New exhibits unveil common thread among matrimonies at Ridgefield museum

Photo of Alyssa Seidman

RIDGEFIELD — Here comes the history.

Starting Sept. 30 at Keeler Tavern Museum, visitors can learn how American wedding traditions evolved through the 20th century by browsing some never-before-seen items in a new exhibit, “Tying the Knot.”

The exhibit is a complement to “Threading the Needle,” a hands-on history exhibit that will explore Ridgefield’s part in producing textile fibers prior to the rise of industrial factories.

“(There) was a major push by the Connecticut government early on to get everybody in the colony to raise silkworms,” Chief Curator Catherine Prescott said. “George Washington’s inaugural suit was made out of Connecticut silk.”

During the exhibition, which runs from Oct. 6-31 in the Cass Gilbert Carriage Barn, patrons can try their hand at spinning wool, breaking flax for linen and weaving materials to get a better sense of how clothes used to be made. This tactile interaction creates a common thread to “Tying the Knot” since silk is often used to produce wedding dresses.

The exhibit, housed in the tavern’s Gilbert Wing, includes wedding dresses, photo albums, gifts, favors and information about how these customs came to be. Executive Director Hildegard Grob explained that typical American wedding traditions only became widespread during the 20th century.

“Most brides did not wear a white wedding dress until the end of the 19th, early 20th century,” she said. Wedding gifts, she added, “started becoming more popular in the 19th century, and then you have Macy’s coming up with a wedding registry” in 1924.

Keeler last displayed its wedding collections in 1991, but some of the items featured in “Tying the Knot” have never seen the light of day. This includes two dresses worn by Ridgefield brides, a set of blue and white china and a wedding fan used by Julia Finch Gilbert, Cass’ wife, on her special day.

Finch intended to give the heirloom to her eldest daughter so she could use it on her wedding day — fulfilling the “something old” custom — but Elizabeth Gilbert died when she was a teenager.

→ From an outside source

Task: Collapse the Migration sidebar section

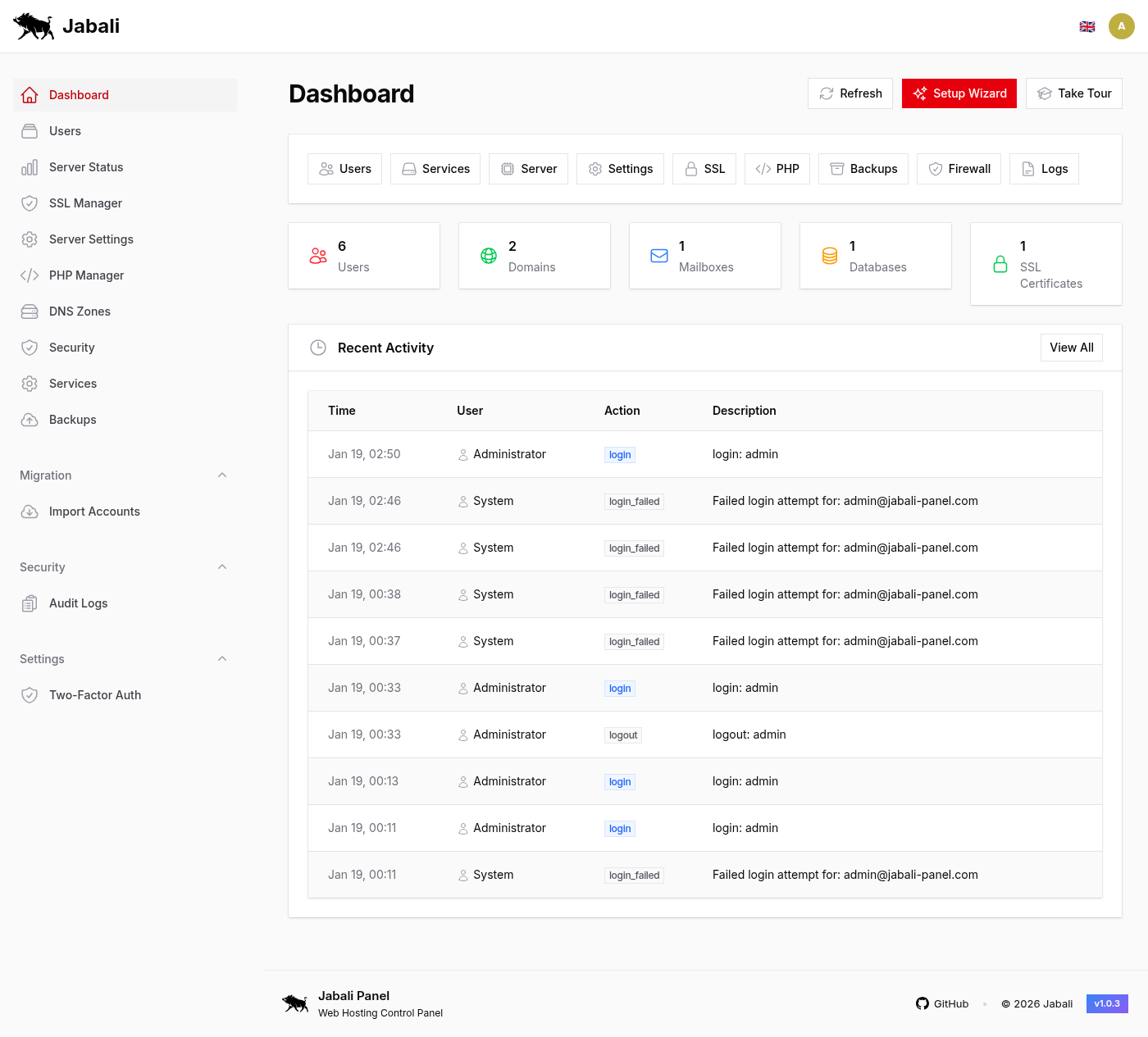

Three generations of Gilbert dresses will be showcased in the exhibit, including that of Julia Post Bastedo, the Gilberts’ granddaughter. Bastedo was the first bride to hold her reception at Keeler’s Garden House in 1941. The museum has hosted thousands of weddings at the site since then, which this year earned a nod from The Knot as a top wedding venue.

Prior efforts by the Keeler Tavern Preservation Society, founded in 1966, transformed the site from “something old” into “something new.”

“Way back then the Garden House was really in shambles, so the Preservation Society had to do a lot of fundraising to refurbish (it),” Grob explained. “This is going to be our first exhibit that actually showcases a particular storyline of the Gilberts that is fun, entertaining, educational and really touches on so many different aspects of what this museum is.”